Historically, the term data presentation architecture is attributed to Kelly Lautt: “Data Presentation Architecture (DPA) is a rarely applied skill set critical for the success and value of Business Intelligence. Data presentation architecture weds the science of numbers, data and statistics in discovering valuable information from data and making it usable, relevant and actionable with the arts of data visualization, communications, organizational psychology and change management in order to provide business intelligence solutions with the data scope, delivery timing, format and visualizations that will most effectively support and drive operational, tactical and strategic behaviour toward understood business (or organizational) goals. DPA is neither an IT nor a business skill set but exists as a separate field of expertise. Often confused with data visualization, data presentation architecture is a much broader skill set that includes determining what data on what schedule and in what exact format is to be presented, not just the best way to present data that has already been chosen (which is data visualization). Data visualization skills are one element of DPA.”
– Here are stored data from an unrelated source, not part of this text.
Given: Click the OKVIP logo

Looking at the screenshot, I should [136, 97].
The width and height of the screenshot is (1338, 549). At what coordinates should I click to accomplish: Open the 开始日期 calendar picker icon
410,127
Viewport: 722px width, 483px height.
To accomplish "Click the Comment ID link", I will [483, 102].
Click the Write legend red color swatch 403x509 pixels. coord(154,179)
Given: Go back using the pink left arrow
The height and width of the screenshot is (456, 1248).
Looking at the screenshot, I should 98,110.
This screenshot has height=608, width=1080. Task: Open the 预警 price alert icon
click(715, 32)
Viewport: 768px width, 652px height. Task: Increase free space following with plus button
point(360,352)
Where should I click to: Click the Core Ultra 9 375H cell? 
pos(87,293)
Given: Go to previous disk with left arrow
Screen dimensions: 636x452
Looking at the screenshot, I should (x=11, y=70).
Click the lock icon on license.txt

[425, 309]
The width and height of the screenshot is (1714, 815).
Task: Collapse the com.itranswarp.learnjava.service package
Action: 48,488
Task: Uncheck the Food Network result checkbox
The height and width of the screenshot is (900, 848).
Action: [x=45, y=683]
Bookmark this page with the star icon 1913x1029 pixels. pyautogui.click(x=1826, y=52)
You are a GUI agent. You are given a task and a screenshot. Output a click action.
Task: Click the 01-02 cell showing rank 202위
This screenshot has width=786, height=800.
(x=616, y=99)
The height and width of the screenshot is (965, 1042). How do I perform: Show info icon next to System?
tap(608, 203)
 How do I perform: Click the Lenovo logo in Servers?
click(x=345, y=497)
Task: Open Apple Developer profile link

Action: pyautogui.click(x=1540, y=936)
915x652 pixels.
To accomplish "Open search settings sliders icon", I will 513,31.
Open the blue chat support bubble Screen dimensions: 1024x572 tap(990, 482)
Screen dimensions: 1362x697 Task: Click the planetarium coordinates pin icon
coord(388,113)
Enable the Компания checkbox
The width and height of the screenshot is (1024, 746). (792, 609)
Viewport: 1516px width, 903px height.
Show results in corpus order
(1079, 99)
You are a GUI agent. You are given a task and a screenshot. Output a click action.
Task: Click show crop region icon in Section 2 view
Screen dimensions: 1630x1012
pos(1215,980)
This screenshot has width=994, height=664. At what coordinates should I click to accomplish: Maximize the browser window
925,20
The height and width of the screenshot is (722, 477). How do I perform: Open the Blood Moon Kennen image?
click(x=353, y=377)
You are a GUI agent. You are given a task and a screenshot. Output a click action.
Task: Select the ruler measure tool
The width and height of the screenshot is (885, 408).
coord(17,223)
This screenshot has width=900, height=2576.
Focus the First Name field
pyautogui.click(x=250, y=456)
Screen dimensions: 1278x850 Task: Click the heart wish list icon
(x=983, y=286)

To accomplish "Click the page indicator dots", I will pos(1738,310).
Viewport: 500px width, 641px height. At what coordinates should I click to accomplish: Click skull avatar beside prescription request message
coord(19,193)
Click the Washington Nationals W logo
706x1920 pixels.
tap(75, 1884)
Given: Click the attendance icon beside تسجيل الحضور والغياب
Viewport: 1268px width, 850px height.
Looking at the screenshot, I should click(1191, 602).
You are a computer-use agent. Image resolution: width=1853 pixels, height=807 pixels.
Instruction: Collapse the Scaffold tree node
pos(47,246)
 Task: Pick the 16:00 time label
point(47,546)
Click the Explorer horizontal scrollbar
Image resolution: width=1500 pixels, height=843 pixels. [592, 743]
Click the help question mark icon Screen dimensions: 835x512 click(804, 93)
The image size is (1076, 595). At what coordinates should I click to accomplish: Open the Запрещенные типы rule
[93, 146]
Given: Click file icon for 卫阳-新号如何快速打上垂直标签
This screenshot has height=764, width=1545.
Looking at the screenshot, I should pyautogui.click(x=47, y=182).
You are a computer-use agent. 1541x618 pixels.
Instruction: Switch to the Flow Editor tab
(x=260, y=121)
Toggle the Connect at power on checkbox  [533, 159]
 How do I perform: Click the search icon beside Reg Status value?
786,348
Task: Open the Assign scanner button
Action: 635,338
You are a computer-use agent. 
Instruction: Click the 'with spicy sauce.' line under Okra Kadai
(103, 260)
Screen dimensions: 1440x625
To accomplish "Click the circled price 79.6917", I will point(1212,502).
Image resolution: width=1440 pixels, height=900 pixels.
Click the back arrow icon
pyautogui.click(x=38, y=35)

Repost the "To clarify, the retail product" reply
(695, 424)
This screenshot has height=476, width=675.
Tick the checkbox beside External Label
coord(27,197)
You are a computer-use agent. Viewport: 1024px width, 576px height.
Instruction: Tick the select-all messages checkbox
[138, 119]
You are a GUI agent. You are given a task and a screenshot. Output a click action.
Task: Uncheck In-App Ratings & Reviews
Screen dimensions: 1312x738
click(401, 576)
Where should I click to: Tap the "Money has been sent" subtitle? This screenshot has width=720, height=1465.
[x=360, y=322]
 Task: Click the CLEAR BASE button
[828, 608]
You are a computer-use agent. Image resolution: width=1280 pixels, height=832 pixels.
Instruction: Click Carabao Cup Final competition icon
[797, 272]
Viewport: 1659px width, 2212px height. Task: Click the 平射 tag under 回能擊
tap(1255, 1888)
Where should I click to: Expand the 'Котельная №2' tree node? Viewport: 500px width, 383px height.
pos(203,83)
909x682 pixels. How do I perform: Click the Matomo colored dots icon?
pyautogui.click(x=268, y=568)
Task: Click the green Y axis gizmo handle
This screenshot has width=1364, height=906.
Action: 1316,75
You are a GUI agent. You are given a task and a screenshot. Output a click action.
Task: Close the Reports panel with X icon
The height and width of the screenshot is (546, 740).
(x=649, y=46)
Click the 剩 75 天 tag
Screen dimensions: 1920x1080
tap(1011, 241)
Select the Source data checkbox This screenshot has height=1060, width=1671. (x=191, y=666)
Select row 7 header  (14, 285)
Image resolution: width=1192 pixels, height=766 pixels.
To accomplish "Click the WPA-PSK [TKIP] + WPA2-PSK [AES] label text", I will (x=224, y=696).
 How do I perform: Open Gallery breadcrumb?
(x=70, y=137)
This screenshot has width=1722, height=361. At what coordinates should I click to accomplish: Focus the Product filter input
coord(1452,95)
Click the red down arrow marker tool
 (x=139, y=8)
DPA has two main objectives:
- To use data to provide knowledge in the most efficient manner possible (minimize noise, complexity, and unnecessary data or detail given each audience’s needs and roles)
- To use data to provide knowledge in the most effective manner possible (provide relevant, timely and complete data to each audience member in a clear and understandable manner that conveys important meaning, is actionable and can affect understanding, behavior and decisions)